Que peut-on apprendre de l’expérience de Stéphane ?
- Il existe des accidents de plongée dit immérités ou inexpliqués pour lesquels on ne retrouve pas nécessairement la cause.
- Respecter toutes les règles de sécurité ne garanti pas une absence d’accident de plongée (mais diminue les risques)
- Prendre un temps avec ses binômes après la plongée permet un bon moment mais est également une habitude augmentant la réaction face à un accident de plongée.
- Il n’y a pas de honte a avoir un accident de plongée. S’enfermer dans le monde du silence est une réelle mauvaise idée.
- Appeler rapidement les secours est toujours un bon réflex.
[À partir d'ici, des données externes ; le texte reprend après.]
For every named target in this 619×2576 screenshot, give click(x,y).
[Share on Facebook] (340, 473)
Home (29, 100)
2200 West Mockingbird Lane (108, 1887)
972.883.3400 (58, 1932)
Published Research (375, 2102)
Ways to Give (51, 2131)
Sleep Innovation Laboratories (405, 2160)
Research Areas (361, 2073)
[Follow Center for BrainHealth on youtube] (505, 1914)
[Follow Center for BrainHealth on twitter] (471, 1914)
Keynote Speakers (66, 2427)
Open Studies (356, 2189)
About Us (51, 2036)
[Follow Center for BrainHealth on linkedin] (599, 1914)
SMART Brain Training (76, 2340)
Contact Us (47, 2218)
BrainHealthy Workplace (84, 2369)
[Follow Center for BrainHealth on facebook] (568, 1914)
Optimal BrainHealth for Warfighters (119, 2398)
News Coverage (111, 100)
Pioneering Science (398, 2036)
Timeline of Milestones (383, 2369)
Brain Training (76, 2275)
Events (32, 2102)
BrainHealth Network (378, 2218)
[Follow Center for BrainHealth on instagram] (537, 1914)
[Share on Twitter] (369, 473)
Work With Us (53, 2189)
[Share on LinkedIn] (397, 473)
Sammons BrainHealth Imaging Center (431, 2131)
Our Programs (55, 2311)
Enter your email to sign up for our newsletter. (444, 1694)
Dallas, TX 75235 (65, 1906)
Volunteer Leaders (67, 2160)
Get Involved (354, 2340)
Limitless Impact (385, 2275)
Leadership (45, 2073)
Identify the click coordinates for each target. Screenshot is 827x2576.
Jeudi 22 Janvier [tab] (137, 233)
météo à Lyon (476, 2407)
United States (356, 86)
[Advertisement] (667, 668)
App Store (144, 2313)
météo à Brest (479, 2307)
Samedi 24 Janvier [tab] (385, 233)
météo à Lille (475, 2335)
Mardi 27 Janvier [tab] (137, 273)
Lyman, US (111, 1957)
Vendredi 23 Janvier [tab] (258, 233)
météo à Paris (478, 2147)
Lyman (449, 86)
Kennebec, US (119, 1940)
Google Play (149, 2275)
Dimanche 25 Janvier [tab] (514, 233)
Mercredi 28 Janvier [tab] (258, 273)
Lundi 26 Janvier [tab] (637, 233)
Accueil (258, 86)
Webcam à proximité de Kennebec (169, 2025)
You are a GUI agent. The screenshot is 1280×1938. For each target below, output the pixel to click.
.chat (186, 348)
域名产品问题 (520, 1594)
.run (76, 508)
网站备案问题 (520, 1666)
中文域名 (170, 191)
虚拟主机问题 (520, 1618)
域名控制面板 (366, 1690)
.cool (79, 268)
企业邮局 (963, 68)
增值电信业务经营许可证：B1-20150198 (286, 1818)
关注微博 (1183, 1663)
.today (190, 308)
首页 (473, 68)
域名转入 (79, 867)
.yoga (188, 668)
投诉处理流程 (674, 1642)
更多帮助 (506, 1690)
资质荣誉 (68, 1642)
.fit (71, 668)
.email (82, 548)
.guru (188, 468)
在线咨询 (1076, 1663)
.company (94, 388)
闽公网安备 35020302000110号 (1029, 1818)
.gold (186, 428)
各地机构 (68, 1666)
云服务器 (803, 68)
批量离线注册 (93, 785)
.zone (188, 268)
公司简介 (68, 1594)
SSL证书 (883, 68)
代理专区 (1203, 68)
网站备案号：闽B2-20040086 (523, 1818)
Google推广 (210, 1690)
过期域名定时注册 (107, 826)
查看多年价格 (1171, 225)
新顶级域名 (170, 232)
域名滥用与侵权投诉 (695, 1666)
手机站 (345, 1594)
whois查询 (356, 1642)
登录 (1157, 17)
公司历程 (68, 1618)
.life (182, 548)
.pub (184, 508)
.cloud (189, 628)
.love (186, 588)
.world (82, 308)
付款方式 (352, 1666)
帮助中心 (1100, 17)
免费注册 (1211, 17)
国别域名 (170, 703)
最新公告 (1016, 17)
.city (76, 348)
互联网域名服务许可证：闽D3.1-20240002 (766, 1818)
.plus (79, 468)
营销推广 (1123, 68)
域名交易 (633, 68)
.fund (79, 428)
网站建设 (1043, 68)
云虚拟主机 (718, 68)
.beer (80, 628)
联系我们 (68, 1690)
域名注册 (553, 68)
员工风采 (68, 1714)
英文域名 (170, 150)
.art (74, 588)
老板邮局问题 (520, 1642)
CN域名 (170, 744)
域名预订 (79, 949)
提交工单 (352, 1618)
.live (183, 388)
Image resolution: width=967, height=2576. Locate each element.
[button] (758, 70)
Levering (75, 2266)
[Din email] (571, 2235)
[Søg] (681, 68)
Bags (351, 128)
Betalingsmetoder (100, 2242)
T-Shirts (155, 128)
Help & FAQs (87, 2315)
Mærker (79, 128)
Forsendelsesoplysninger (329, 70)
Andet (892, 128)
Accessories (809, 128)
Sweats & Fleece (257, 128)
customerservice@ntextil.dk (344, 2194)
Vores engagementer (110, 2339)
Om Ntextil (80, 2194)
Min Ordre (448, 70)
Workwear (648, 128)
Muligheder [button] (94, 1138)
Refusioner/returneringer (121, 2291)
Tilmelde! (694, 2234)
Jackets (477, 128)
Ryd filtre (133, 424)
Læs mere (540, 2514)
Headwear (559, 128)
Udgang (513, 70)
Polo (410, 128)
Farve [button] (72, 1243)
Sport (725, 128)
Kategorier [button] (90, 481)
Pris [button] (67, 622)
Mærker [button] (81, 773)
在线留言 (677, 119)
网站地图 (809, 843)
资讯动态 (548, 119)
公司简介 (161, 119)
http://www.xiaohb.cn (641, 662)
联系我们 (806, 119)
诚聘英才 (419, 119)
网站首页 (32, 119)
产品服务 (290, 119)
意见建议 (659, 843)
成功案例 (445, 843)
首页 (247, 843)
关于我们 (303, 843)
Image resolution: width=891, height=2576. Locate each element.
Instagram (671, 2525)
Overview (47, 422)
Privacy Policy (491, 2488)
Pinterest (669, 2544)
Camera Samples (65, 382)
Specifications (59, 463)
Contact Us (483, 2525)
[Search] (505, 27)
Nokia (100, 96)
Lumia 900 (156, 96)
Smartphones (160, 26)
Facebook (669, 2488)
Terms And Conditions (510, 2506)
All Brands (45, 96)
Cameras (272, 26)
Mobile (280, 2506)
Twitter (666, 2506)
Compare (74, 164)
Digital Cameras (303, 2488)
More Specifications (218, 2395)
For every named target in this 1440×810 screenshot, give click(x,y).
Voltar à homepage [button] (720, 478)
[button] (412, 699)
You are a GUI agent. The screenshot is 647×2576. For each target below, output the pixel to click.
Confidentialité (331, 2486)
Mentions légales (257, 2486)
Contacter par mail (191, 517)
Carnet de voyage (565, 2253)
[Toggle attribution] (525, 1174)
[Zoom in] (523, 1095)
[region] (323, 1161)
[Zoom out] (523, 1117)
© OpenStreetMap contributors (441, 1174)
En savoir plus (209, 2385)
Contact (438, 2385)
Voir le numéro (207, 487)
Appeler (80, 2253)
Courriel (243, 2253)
NB : comme le soulignait, à raison, un internaute en commentaire de cet article, personne ne mérite d’avoir un accident de plongée. De ce fait, nous devrions très certainement arrêter de parler d’accident de plongée immérité. Et utiliser un vocabulaire plus adéquat comme accident de plongée inexpliqué ou inexplicable. Parce que, bien entendu, personne ne mérite jamais d’avoir un accident de plongée.
Accident de plongée explicable ou non, un accident reste un évènement traumatisant qui peut laisser des séquelles. Nous n’avons qu’une vie, pensons y.